Emmylou Harris, who has won more than a dozen Grammy awards during a 45-year career singing country music, is heading up a series of concerts this fall to benefit Jesuit Refugee Service.
The idea to do so came from a longtime friend, coupled with a visit to a JRS-run camp in Ethiopia for Eritrean refugees.
The friend, Gail Griffith, was an early fan of Harris' as she was playing coffeehouses and clubs in the Washington area in the early 1970s hoping for a break. Harris said Griffith, then a student at Georgetown University, was one of the "three or four" folks who would come to her gigs regularly.
Today, Griffith is campaign director of JRS' Global Education Initiative, which will benefit from the proceeds of the 11-city October tour.
In the 1990s, Griffith had convinced Harris of the need to mount benefit shows for the victims of landmines buried during long-since-ended wars. The Concerts for a Landmine-Free World, featuring Harris and fellow country singer-songwriter Steve Earle and given over two years, raised substantial sums.
Earle is a part of this mini-tour, as are Patti Griffin, Buddy Miller and the Milk Carton Kids, which is being billed as "Lampedusa: Concerts for Refugees." Lampedusa is an Italian island between Sicily and Tunisia. It has been a way station for refugees fleeing Libya and other northern Africa countries. It also was where Pope Francis visited refugees during his first official trip as pope.
Griffith "thought we could use this same blueprint" for the Lampedusa concert series as with the landmine series, Harris told Catholic News Service in a telephone interview on Sept. 8 from Nashville, Tennessee.
"Raise some money, but maybe [raise] awareness for the refugee crisis in this country, by putting this same series of musicians on the stage, where singer-songwriters sit and play their music. And while we've got their attention, we can talk and focus on this terrible problem—get more people engaged with their pocketbooks and their hearts," she said.
"If it weren't for scheduling, there were artists who wanted to do this but they already had tours booked," Harris added, so some others may drop in for a show or two. Joan Baez, she said, would take part in the New York concert.
Harris had never been to Africa until her June visit to the JRS camp. In a JRS podcast, she admitted that until then, "I didn't even know how to pronounce Eritrea."
However, she told CNS, what she saw in the camp more than countered the dire warnings given by others.
"I came back with a sense of hope and goodness of the people who dedicated their lives to give these young people a chance," Harris said. She was impressed not only with the school JRS had established in the camp, populated mainly by unaccompanied minors fleeing their homeland, but with "the art and the music and the dancing" they were being taught by staff.
Harris also came away impressed by Ethiopia itself. "Here is a country that is relatively poor compared to the United States, and a Christian country that has opened its borders to these thousands of mainly Muslim people coming into their country, opening their hearts and giving them a place of temporary safety," she said. "I think it was a lesson for the world.
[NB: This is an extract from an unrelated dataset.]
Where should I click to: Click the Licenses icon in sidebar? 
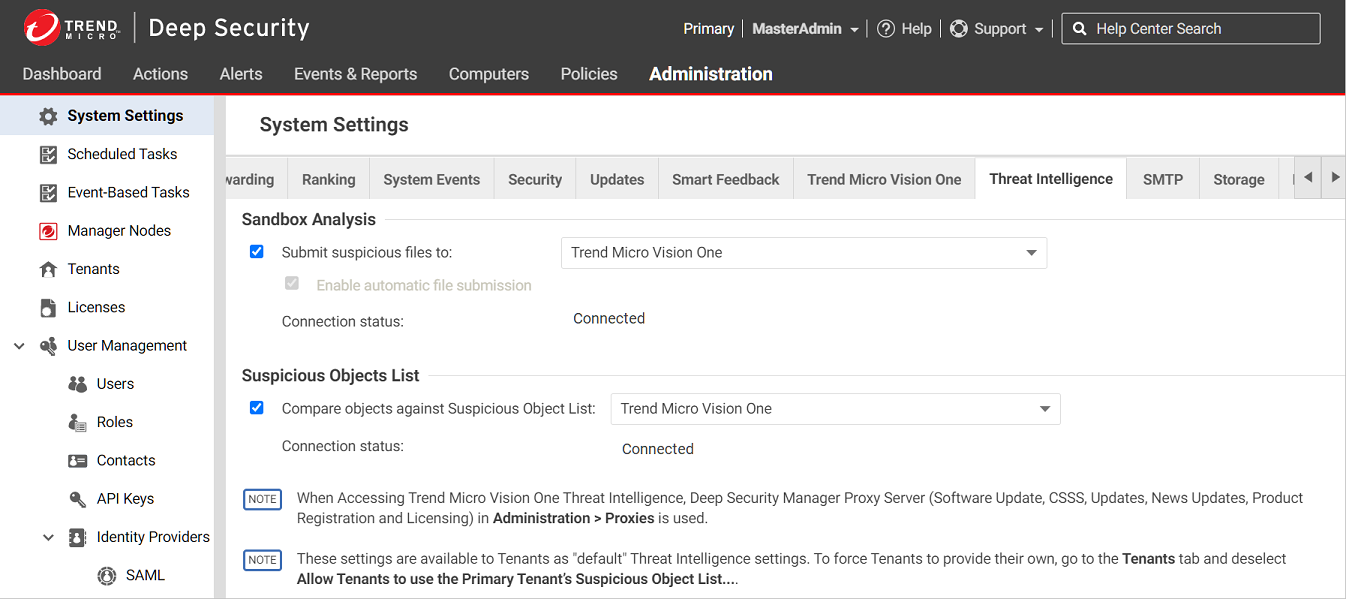coord(48,308)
We can't just talk about it. We have to act."
Pope Francis endorsed JRS' Global Education Initiative, which raises awareness about the worldwide refugee crisis, last November, and encouraged the agency to double the number of refugees educated by 2020.
"Offering an education is about much more than dispensing concepts. It is something which provides refugees with the wherewithal to progress beyond survival, to keep alive the flame of hope, to believe in the future and to make plans," Pope Francis said at the time. "To give a child a seat at school is the finest gift you can give."
Harris said JRS is doing the "heavy lifting" with the concert series, which starts Oct. 6 in Boulder, Colorado, before making stops in Kansas City, Missouri, and Lincoln, Nebraska, and continuing in St. Louis, Milwaukee, Chicago, Toronto, Boston, New York, Philadelphia and Washington. The performers grab a guitar and a chair, sit in the round, sing tunes, tell stories and educate their audience a bit on the refugee situation.
"I think everyone has a real opportunity to open up their hearts," Harris said. "We are all in this together. What's happening with these displaced people is going to affect what happens here in this country. If we don't deal with this now and give these people a chance for love and compassion, a chance for a better life, who knows what they will turn to in desperation?"
She added that without "love instead of hate," the world "can turn into a dark place unless we put the energy, the time and the money to helping. Ultimately, we're going to pay a price for that. We should be doing it just because it's the right thing to do," Harris said, instead of "sweeping it under the rug and saying it's not our problem. It is our problem."